Time to drop that drop-side crib off at the dump. On December 15, 2010, the US Consumer Protection Safety Commission (CPSC) voted unanimously to ban drop-side cribs, citing years of recalls and the deaths of more than 30 infants and toddlers over the past decade. The popular style of crib comes with a side rail that moves up and down, allowing parents to more easily lift their child from the crib. Safety problems with drop-side cribs have centered around malfunctioning hardware and assembly problems that cause the drop-side to partially detach from the crib, creating entrapment and suffocation risks.

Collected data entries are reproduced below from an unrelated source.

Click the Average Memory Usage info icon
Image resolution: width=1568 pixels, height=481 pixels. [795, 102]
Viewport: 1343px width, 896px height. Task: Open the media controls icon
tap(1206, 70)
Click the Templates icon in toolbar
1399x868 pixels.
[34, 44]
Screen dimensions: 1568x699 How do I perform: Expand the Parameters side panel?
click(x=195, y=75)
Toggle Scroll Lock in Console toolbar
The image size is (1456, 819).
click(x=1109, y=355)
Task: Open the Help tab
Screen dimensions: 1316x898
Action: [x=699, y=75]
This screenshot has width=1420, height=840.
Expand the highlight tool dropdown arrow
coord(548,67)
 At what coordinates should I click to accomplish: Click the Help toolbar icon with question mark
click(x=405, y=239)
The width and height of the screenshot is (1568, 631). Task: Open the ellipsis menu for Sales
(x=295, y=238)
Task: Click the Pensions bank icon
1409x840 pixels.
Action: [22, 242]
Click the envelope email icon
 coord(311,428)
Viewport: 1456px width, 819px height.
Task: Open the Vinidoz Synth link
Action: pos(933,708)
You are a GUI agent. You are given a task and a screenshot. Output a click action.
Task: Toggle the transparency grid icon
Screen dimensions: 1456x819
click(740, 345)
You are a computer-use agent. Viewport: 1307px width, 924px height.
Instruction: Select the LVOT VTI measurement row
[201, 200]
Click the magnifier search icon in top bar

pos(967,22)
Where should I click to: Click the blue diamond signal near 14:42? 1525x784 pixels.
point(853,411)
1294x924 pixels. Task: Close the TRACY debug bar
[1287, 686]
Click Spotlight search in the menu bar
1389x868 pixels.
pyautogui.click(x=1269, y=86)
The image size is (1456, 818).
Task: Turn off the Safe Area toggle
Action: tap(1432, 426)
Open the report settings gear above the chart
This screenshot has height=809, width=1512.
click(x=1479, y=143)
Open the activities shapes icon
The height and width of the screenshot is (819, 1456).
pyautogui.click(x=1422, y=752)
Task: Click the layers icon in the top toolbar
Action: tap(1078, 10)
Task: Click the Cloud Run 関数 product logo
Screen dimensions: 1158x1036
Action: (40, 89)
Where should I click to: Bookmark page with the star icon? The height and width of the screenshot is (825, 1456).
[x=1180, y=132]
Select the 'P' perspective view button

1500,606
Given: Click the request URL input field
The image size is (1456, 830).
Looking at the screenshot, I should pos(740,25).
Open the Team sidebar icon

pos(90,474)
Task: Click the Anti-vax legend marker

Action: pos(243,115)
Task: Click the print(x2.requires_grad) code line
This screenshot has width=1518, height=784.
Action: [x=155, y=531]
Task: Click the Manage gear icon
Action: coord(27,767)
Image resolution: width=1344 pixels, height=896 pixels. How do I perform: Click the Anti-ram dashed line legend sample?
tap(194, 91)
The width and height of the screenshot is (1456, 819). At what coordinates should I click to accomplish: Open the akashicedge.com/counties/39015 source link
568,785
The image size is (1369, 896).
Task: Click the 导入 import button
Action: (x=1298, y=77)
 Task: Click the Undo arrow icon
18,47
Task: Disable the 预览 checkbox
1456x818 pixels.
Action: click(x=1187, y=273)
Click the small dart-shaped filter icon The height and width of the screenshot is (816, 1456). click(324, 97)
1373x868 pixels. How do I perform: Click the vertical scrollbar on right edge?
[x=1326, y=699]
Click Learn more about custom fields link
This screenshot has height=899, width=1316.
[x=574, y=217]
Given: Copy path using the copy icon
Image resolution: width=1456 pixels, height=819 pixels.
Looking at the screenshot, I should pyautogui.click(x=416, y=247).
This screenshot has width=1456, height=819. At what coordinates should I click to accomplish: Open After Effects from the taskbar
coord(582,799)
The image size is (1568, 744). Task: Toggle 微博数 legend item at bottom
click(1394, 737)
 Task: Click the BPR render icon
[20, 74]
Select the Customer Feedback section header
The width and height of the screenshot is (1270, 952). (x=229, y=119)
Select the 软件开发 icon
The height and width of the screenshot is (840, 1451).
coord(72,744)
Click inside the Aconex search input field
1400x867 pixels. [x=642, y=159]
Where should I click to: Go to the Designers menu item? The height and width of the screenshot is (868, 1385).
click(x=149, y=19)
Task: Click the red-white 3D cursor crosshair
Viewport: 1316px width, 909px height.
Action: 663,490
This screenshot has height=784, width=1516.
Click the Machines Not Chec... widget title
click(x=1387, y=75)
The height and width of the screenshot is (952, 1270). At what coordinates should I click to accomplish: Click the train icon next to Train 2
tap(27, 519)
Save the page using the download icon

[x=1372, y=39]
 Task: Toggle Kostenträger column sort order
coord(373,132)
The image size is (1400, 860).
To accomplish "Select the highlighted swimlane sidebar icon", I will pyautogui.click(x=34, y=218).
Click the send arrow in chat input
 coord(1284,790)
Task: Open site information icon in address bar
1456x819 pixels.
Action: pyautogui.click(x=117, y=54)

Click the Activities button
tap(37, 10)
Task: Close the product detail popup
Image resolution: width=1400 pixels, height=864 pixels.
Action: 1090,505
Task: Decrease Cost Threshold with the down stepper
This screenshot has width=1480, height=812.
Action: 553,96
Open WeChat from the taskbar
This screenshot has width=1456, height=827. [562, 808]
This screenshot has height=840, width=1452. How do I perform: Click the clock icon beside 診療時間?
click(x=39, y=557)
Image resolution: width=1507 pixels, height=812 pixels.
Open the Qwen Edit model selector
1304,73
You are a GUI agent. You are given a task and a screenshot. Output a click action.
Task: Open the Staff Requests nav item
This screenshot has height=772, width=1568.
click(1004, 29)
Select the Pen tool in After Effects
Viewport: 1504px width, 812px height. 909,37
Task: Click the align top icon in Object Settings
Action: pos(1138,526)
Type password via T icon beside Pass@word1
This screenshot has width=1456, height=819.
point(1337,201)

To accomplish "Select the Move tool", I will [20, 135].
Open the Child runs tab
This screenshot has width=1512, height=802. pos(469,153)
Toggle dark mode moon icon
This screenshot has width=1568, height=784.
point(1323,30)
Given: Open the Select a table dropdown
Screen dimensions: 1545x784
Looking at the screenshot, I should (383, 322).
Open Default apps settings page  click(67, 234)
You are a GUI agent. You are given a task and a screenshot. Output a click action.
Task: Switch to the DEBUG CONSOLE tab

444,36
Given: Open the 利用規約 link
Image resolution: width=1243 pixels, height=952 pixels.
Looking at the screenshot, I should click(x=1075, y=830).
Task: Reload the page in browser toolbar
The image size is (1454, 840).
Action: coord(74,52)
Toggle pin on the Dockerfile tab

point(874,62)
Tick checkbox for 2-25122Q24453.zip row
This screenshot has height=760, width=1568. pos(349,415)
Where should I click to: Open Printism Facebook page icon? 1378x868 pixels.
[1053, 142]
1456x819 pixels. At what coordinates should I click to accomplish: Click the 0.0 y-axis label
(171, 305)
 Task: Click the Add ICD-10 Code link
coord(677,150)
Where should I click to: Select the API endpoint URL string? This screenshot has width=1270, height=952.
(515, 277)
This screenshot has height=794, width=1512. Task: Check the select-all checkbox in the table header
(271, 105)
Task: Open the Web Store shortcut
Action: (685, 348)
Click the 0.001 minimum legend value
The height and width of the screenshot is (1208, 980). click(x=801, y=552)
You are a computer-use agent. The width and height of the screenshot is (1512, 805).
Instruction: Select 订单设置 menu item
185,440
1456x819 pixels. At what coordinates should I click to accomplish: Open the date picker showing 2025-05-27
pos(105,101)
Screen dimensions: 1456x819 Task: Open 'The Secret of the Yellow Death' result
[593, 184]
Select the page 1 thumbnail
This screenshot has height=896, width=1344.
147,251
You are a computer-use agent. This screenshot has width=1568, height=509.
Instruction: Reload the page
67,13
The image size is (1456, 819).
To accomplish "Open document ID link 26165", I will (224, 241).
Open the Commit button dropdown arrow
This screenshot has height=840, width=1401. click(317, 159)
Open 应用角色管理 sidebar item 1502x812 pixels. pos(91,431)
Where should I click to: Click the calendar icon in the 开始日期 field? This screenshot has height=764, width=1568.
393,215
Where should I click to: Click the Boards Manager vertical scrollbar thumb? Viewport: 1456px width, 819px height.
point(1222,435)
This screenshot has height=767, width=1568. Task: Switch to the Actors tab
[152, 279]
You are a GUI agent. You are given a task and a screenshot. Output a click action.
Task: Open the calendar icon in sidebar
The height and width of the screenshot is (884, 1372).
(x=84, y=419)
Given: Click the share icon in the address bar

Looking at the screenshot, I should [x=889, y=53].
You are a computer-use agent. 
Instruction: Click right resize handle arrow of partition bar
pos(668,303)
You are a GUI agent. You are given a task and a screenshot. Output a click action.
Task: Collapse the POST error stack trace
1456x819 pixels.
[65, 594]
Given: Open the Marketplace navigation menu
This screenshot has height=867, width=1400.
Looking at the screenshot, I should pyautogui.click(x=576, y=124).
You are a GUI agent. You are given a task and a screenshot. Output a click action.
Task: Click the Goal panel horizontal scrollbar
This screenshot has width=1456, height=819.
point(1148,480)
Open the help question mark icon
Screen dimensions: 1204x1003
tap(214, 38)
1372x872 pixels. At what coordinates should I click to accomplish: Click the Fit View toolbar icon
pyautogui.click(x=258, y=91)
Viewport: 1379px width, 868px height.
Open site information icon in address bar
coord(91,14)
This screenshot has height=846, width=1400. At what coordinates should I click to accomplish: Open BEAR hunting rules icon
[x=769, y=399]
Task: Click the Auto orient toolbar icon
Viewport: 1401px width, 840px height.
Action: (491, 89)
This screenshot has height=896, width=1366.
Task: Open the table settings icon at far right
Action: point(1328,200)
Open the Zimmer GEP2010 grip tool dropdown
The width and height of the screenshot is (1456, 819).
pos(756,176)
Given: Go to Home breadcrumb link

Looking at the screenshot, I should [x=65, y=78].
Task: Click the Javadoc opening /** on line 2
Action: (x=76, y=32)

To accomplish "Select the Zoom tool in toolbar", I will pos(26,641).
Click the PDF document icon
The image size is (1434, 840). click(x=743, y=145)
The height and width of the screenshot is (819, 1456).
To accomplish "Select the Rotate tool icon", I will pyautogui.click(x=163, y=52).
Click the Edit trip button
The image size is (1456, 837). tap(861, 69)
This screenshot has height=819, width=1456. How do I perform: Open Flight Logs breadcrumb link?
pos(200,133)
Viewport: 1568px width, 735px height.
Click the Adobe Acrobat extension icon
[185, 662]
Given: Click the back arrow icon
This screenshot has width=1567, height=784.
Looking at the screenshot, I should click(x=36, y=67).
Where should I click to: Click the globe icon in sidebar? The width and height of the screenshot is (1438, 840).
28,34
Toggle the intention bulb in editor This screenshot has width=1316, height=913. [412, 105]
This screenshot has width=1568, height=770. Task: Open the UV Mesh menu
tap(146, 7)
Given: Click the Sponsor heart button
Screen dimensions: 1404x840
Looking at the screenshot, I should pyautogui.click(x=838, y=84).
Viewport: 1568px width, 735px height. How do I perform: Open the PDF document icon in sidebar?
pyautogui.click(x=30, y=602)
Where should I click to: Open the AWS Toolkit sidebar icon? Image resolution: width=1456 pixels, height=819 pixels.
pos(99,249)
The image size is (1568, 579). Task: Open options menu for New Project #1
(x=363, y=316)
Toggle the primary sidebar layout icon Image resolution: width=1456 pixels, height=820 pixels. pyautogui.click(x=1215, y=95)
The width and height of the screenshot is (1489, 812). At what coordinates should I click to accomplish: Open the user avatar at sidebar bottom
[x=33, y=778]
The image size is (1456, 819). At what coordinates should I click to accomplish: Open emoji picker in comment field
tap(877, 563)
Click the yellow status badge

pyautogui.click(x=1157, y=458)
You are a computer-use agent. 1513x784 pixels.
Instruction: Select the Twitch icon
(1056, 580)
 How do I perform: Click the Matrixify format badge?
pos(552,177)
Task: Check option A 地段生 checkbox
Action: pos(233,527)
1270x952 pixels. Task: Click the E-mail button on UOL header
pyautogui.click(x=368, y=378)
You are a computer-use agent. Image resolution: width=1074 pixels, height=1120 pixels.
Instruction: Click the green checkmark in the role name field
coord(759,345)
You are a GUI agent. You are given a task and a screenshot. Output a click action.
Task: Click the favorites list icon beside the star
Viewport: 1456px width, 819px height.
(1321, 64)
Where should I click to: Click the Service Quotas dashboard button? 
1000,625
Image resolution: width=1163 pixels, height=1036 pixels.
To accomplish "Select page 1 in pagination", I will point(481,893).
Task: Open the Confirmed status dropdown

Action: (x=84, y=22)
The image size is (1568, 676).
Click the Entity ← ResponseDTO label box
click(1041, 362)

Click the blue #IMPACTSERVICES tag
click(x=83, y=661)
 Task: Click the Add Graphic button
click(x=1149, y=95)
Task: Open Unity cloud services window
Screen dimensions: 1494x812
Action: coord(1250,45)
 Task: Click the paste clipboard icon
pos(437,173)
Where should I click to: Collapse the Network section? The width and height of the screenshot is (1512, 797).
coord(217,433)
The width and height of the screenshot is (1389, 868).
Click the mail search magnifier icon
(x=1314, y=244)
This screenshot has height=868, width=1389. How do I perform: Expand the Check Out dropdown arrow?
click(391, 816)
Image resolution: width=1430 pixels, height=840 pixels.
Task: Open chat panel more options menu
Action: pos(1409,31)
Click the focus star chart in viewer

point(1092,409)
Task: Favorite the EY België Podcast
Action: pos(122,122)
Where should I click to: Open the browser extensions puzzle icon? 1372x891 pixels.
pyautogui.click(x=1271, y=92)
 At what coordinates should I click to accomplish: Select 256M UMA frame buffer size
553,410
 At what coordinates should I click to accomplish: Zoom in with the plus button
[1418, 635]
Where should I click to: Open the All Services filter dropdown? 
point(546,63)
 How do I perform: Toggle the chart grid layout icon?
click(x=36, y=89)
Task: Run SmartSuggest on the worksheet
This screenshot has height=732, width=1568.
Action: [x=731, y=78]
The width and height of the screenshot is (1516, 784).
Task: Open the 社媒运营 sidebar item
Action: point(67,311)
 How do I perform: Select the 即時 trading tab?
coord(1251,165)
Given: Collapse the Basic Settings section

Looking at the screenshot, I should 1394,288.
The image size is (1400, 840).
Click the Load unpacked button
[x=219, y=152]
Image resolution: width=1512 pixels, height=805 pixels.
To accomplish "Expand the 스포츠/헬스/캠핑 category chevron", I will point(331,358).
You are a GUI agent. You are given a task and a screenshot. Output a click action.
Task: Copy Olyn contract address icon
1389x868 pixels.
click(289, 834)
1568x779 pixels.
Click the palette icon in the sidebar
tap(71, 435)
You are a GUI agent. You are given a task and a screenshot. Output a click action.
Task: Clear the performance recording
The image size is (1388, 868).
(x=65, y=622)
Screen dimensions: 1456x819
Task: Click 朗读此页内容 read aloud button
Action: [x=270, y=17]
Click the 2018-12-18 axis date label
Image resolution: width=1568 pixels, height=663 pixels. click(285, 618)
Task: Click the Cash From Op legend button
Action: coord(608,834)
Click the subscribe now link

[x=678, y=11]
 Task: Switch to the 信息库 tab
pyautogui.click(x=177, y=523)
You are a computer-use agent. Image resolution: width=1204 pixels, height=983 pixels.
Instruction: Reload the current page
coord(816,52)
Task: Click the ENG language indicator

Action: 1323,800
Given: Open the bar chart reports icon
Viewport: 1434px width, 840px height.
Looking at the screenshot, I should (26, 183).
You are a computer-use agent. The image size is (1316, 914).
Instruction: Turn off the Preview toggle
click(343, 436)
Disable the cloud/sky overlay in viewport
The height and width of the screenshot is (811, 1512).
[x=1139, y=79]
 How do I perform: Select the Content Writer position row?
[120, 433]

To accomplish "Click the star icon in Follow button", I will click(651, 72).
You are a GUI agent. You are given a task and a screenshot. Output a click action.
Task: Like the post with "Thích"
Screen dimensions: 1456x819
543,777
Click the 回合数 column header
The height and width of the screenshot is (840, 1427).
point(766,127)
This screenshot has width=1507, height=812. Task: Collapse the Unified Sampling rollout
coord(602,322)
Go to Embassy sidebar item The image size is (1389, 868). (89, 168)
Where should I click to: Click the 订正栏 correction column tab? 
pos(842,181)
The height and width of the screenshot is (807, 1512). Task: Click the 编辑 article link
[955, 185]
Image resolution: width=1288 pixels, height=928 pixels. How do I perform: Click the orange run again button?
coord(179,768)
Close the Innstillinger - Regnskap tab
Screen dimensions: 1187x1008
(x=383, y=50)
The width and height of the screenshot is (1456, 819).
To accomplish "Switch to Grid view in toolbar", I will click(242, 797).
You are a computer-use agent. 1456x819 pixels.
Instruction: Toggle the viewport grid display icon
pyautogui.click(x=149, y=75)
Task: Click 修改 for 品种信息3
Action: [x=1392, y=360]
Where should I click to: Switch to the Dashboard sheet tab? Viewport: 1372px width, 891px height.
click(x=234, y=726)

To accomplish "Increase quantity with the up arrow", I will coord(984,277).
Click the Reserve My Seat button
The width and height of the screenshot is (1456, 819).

In its vote, the CPSC ruled to outlaw the manufacture, sale, and re-sale of the cribs. According to an Associated Press report, the new standard requiring cribs to have fixed sides only will take effect in June 2011. The CPSC will also prohibit hotels and childcare centers from using drop-side cribs, though those facilities would have up to a year to purchase fixed-side replacements.
As the AP reports, drop-side cribs have been blamed in the deaths of at least 32 infants and toddlers since 2000 and are suspected in another 14 infant fatalities. In the past five years, more than nine million drop-side cribs have been recalled, including cribs from big-name companies such as Evenflo, Delta Enterprise Corp., and Pottery Barn Kids. The new CPSC crib standards not only ban drop-sides, but also mandate tougher safety testing for cribs and clear assembly instructions. When parents put together a crib at home, new rules will call for all crib pieces to be labeled, a measure the CPSC hopes will cut down on the assembly problems many parents encountered with drop-side cribs.
CPSC Chairman Inez Tenenbaum hailed the ban of drop-side cribs and forthcoming standards as a true step forward for child safety. "I believe these new standards will markedly reduce crib-related hazards and help to ensure that young children sleep more safely in their cribs," Tenenbaum told reporters after the vote.